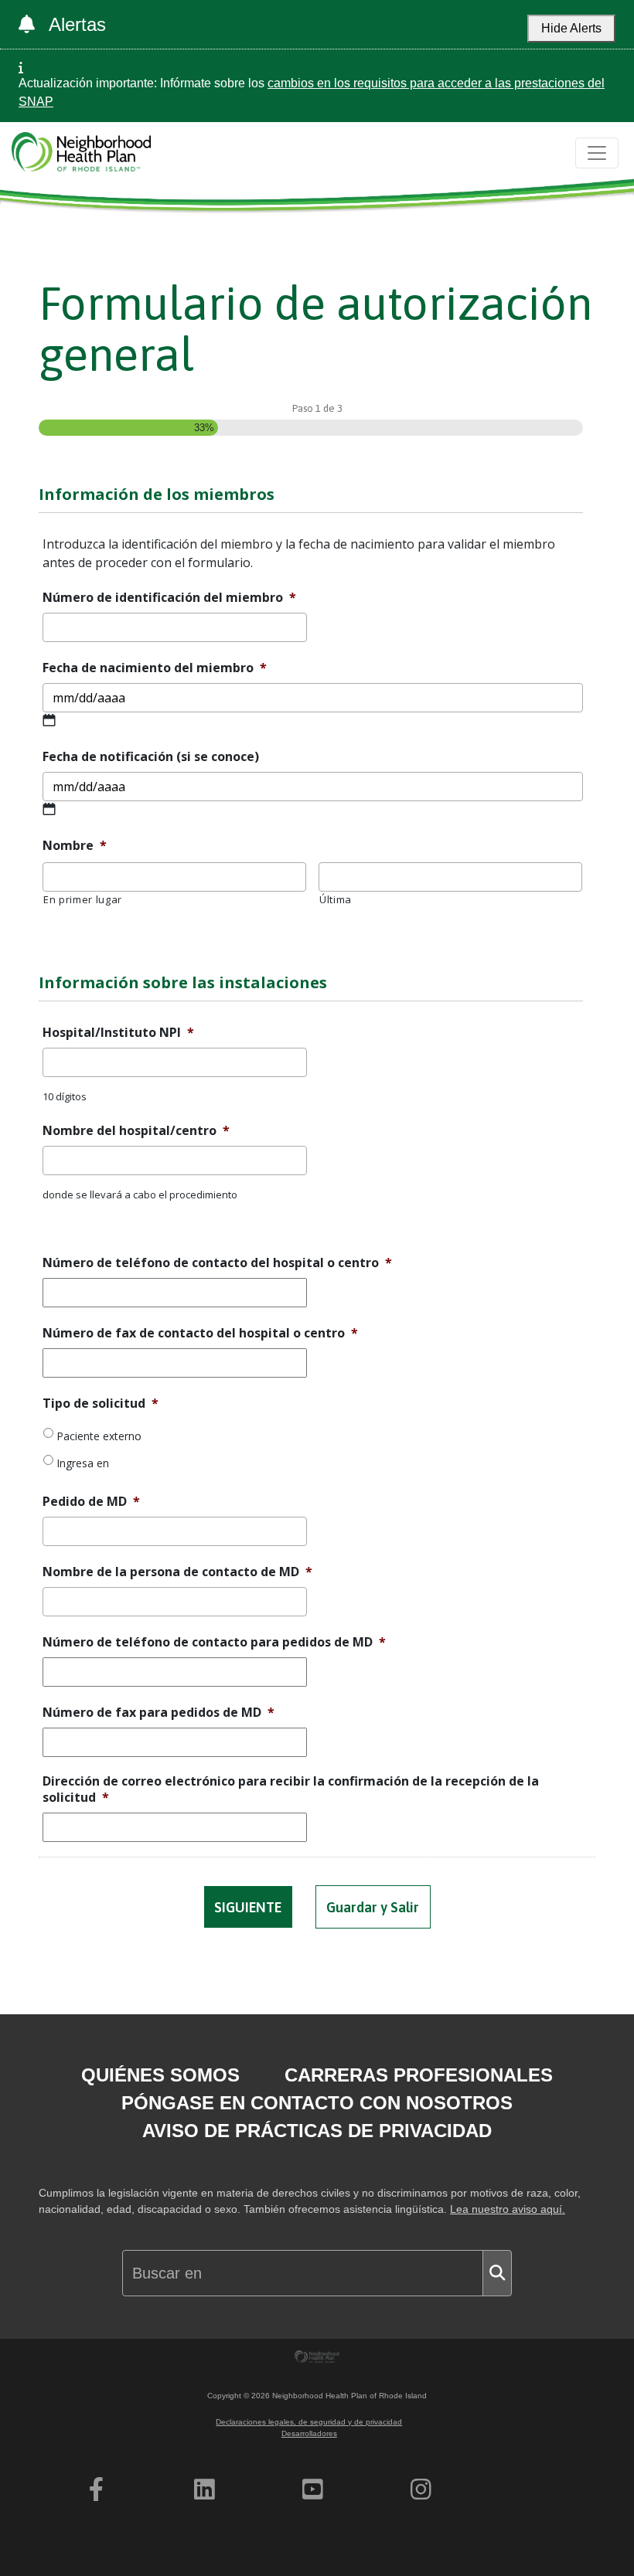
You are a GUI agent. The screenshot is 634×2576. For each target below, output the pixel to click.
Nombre (75, 846)
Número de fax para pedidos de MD (158, 1712)
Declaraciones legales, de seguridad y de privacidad (309, 2422)
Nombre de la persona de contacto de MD (177, 1572)
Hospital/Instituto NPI (118, 1033)
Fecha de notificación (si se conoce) (151, 757)
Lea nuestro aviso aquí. (507, 2209)
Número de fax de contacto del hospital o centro (200, 1333)
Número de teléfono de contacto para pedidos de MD (214, 1642)
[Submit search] (497, 2273)
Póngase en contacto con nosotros (317, 2102)
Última (335, 899)
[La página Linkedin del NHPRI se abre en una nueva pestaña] (204, 2489)
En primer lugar (82, 899)
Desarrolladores (309, 2433)
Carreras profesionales (419, 2075)
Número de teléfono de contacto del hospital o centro (217, 1263)
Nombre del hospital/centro (136, 1131)
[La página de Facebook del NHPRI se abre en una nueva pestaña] (96, 2489)
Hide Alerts (571, 28)
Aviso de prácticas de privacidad (317, 2130)
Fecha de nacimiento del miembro (155, 668)
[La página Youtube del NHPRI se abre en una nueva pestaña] (312, 2489)
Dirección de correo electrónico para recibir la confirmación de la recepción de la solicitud (291, 1789)
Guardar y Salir (372, 1907)
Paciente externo (98, 1436)
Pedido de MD (91, 1502)
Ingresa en (82, 1463)
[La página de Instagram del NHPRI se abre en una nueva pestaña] (421, 2489)
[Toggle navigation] (597, 153)
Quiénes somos (160, 2075)
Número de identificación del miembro (169, 598)
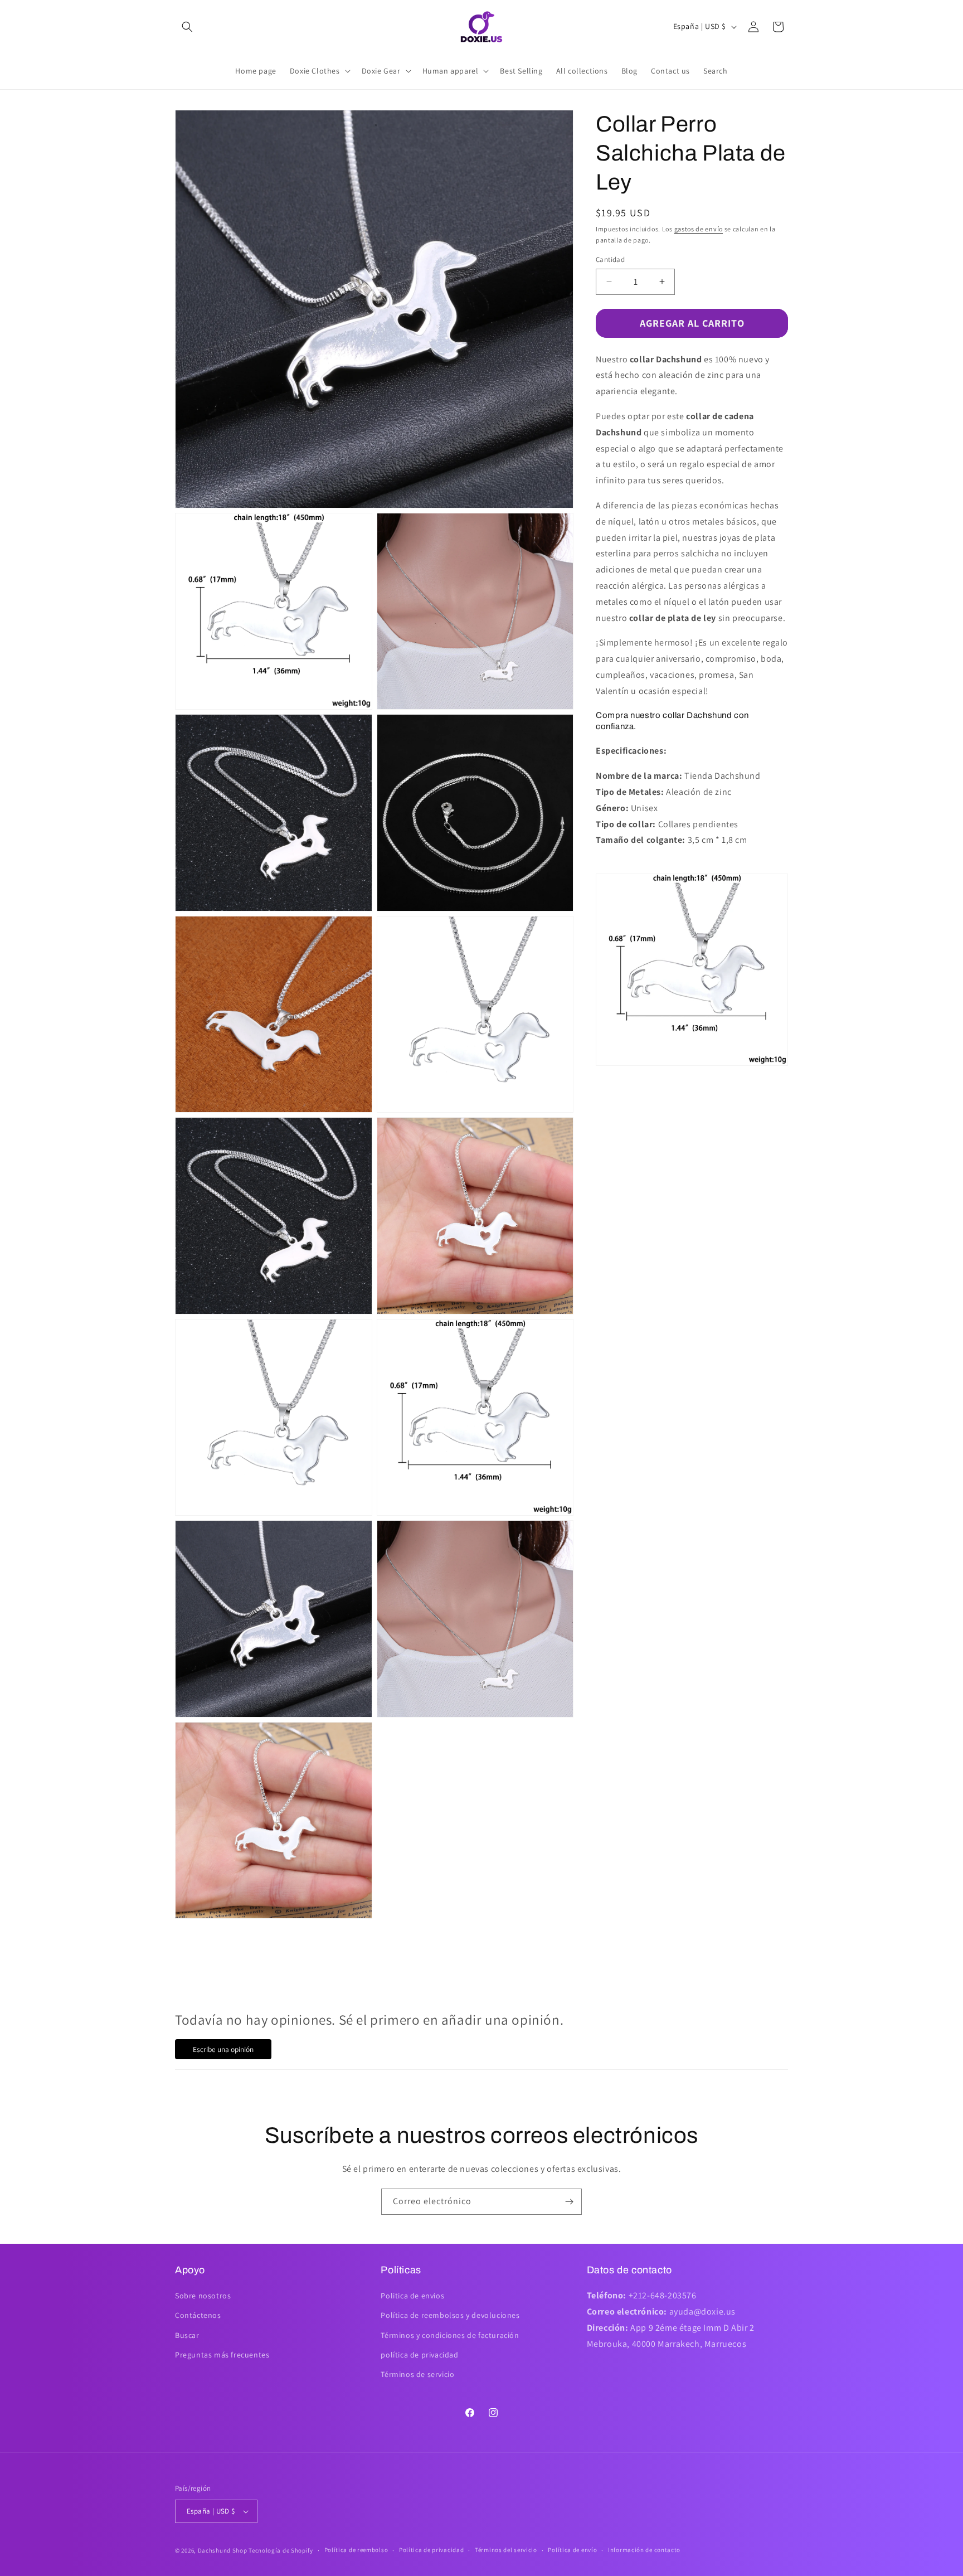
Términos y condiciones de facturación (450, 2335)
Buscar (187, 2335)
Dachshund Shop (222, 2550)
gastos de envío (698, 229)
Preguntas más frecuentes (222, 2355)
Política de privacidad (431, 2550)
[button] (187, 26)
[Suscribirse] (569, 2202)
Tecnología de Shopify (281, 2550)
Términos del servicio (506, 2550)
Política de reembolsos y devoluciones (450, 2315)
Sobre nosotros (203, 2296)
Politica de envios (412, 2296)
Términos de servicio (417, 2374)
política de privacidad (419, 2355)
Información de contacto (644, 2550)
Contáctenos (198, 2315)
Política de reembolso (356, 2550)
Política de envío (572, 2550)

§ Instructions to follow
Only lines containing the string "pestaña" are needed. Pull each of them out of the records above.

§ Your response
[La página Linkedin del NHPRI se abre en una nueva pestaña] (204, 2489)
[La página de Facebook del NHPRI se abre en una nueva pestaña] (96, 2489)
[La página Youtube del NHPRI se abre en una nueva pestaña] (312, 2489)
[La página de Instagram del NHPRI se abre en una nueva pestaña] (421, 2489)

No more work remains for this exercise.